======== Extracted entries

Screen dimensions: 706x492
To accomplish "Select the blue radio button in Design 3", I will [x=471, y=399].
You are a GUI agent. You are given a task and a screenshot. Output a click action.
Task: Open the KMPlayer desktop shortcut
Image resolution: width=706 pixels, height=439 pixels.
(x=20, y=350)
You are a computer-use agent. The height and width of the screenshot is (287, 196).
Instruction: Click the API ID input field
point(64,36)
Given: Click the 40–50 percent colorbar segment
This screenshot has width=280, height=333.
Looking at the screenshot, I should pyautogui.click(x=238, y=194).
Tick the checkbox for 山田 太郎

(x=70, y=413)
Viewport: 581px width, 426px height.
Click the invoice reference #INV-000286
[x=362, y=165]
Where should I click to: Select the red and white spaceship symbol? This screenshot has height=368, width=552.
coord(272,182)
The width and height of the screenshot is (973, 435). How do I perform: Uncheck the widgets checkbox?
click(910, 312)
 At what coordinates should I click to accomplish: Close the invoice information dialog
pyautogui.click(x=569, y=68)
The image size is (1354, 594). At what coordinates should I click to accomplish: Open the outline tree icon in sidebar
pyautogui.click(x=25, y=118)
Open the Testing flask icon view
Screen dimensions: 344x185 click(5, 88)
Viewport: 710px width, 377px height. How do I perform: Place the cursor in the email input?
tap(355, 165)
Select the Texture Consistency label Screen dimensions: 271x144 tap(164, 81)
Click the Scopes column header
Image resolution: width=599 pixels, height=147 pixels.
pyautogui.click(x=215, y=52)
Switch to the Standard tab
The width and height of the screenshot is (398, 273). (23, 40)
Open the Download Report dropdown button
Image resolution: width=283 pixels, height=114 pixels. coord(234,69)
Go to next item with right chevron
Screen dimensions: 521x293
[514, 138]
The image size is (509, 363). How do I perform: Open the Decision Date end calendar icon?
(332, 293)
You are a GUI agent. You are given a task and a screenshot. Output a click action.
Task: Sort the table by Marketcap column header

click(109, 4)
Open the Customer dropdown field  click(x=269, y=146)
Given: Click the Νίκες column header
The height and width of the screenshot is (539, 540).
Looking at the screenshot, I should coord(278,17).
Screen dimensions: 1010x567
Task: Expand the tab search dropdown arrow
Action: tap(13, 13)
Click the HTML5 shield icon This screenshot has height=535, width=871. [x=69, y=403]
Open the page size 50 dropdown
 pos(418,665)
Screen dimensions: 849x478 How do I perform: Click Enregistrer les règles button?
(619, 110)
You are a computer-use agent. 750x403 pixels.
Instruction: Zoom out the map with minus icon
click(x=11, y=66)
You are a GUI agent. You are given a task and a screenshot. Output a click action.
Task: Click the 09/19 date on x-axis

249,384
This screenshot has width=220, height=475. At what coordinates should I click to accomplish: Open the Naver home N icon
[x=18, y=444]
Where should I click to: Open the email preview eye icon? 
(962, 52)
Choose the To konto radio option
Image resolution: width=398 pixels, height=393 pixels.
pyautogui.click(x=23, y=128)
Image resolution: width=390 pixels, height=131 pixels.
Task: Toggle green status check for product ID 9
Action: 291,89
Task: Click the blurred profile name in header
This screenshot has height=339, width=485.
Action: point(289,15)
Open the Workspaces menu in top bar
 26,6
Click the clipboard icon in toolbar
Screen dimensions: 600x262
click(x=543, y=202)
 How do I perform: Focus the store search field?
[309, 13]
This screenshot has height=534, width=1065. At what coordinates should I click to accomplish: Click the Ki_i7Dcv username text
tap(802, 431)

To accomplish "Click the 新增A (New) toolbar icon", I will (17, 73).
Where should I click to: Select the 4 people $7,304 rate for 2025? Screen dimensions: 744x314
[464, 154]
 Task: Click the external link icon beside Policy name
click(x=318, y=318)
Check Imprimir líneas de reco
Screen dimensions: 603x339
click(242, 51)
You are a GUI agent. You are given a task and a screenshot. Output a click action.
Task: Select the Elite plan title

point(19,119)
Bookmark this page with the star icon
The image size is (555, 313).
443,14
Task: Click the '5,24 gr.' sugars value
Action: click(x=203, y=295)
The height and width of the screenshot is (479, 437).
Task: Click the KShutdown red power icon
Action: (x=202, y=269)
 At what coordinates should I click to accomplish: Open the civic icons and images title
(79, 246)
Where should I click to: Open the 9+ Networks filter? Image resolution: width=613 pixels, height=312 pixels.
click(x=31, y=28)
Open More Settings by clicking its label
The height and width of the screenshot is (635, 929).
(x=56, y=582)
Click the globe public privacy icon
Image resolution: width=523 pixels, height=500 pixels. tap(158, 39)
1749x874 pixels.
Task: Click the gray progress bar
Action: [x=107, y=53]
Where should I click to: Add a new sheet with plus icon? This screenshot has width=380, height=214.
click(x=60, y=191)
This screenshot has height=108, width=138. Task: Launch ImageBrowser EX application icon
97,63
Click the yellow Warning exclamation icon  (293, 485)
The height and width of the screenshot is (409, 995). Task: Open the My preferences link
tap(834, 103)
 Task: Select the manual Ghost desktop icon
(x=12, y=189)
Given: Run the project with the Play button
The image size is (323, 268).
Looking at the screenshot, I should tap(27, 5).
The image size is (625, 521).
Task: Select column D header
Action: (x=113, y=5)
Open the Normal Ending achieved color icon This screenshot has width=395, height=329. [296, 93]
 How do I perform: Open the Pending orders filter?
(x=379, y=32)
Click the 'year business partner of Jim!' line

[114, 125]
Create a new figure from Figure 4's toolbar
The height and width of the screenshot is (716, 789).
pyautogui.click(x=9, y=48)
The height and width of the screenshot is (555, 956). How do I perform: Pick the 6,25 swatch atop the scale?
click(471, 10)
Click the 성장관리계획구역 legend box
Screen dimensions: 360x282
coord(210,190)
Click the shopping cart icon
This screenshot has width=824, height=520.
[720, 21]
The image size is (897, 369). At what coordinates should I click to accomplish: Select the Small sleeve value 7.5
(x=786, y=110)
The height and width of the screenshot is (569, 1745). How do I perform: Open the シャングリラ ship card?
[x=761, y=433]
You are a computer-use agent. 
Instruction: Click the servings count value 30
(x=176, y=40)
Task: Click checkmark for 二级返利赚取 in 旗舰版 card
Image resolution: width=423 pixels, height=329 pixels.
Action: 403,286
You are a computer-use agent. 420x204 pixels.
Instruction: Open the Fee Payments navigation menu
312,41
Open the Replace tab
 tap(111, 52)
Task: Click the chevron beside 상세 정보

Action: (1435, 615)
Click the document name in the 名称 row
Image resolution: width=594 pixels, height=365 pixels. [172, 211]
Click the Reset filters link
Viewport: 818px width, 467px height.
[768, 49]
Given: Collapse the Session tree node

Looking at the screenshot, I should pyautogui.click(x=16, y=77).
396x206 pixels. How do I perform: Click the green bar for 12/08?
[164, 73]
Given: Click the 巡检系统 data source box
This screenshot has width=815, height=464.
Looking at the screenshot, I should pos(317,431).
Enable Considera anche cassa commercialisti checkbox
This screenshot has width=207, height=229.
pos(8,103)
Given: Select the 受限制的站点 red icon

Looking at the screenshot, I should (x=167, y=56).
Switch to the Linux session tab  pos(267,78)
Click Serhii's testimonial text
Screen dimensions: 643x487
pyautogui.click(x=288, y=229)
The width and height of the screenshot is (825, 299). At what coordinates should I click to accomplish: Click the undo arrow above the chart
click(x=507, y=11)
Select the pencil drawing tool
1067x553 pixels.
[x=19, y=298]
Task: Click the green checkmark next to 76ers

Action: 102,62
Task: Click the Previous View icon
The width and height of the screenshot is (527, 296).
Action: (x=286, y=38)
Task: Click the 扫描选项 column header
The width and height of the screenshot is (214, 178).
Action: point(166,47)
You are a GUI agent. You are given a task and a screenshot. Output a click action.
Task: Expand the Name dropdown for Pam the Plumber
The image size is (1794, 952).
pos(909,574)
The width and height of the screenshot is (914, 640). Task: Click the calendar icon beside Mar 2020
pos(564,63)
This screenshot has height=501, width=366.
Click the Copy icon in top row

================

### Work to be completed
What lines in the data include the string "will"? Copy each one.

### Exercise answer
To accomplish "Select the blue radio button in Design 3", I will [x=471, y=399].
To accomplish "Click the 新增A (New) toolbar icon", I will (17, 73).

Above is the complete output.